By Alexa Cook
Conservationists are fighting to save New Zealand's most threatened tree by using DNA profiling and cracking down on possum control.
There are only 14 rātā moehau trees left in the wild, found at the top of North Island near Spirits Bay in the Unuwhao Forest and Te Paki. Out of those, just five have the distinct genotypes needed for genetic diversity, which is crucial to its survival.
A fully grown rātā moehau tree, Photo: Peter de Lange
Department of Conservation (DOC) principal science advisor Peter de Lange said without intervention the future was bleak for the 35 metre high, white flowering tree, also known as Bartlett's rātā. Until the DNA profiling done early last year, DOC didn't realize that three of the five genotypes needed to cultivate genetically fit trees were on iwi land.
Mr de Lange said possum control and DNA testing of the trees there had been difficult because of treaty settlement complications with Ngāti Kuri and Te Aupouri. "Unfortunately for many reasons possum control wasn't done to the levels that it should have been and a lot of the trees that were found there in 1991 and 1992 have been browsed to death."
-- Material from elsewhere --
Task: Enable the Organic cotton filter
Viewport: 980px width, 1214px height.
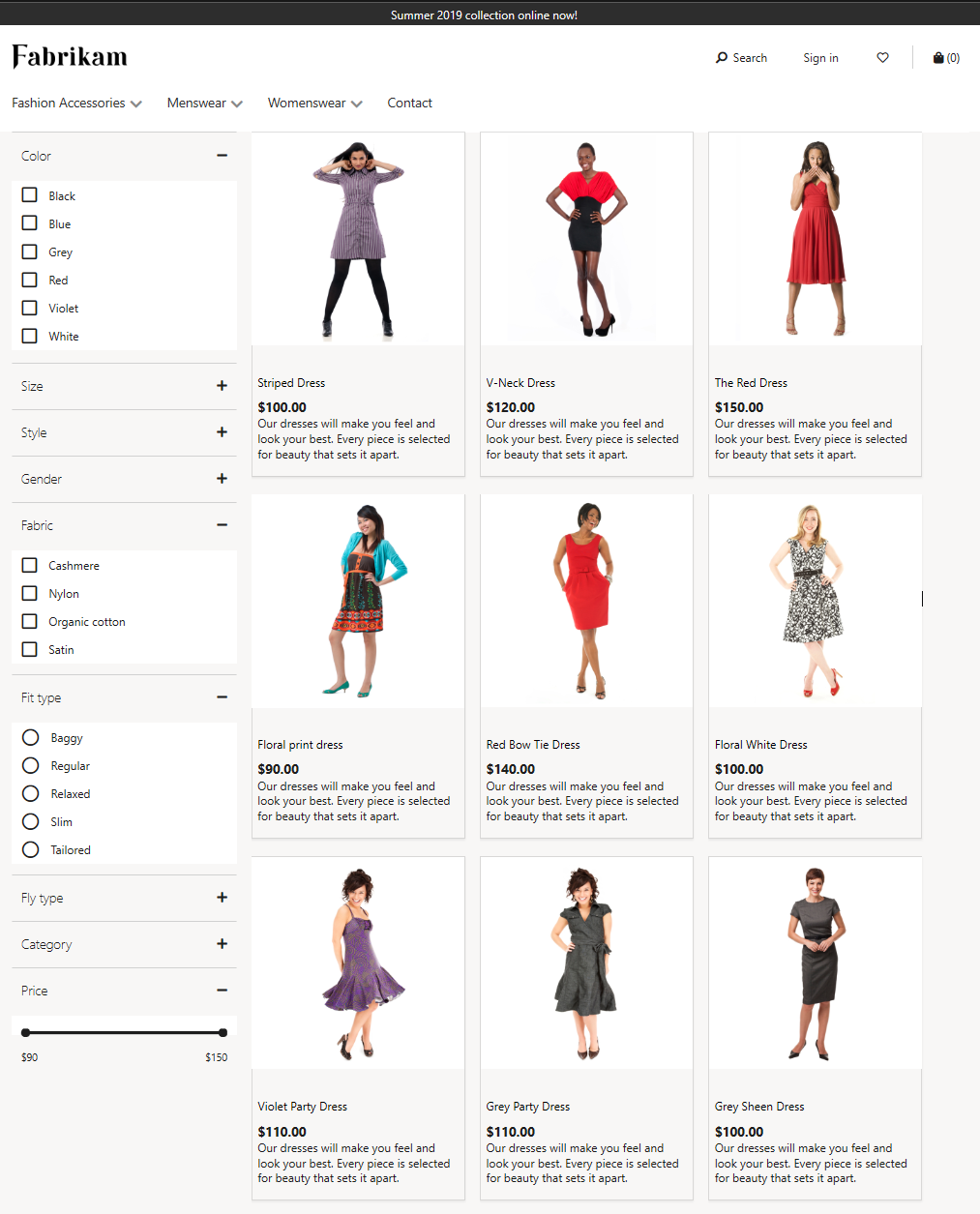Action: point(29,621)
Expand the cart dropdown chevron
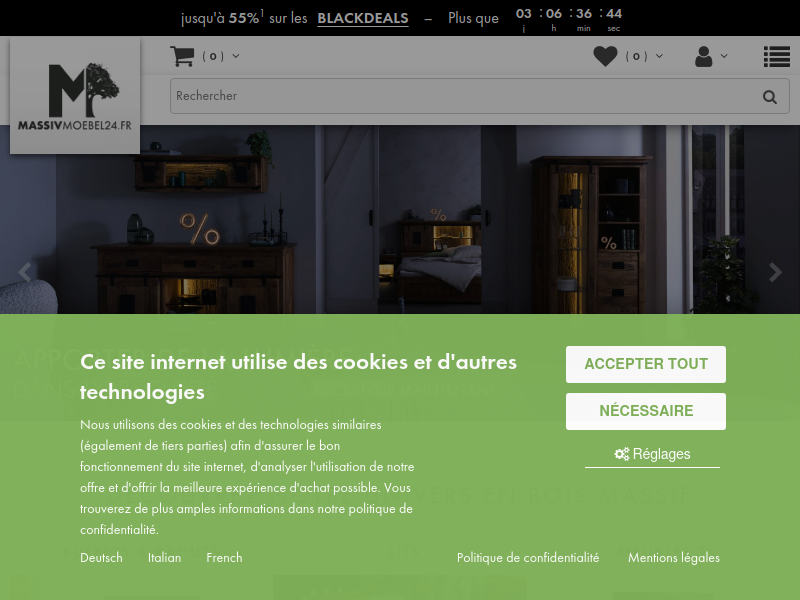This screenshot has height=600, width=800. [x=236, y=56]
DOC also had problems with the trees they were cultivating and re-introducing to the forest because they were technically 'inbred,' he said. "Plants that were able to be managed on the public conservation land; the plants have grown up and been planted diectly back into the wild and initially they looked like they were doing really well. "But four or five years later all of them, or most of them, had died or shrunk in size, and we now know that this is what we call 'inbreeding depression,' those plants are not genetically fit."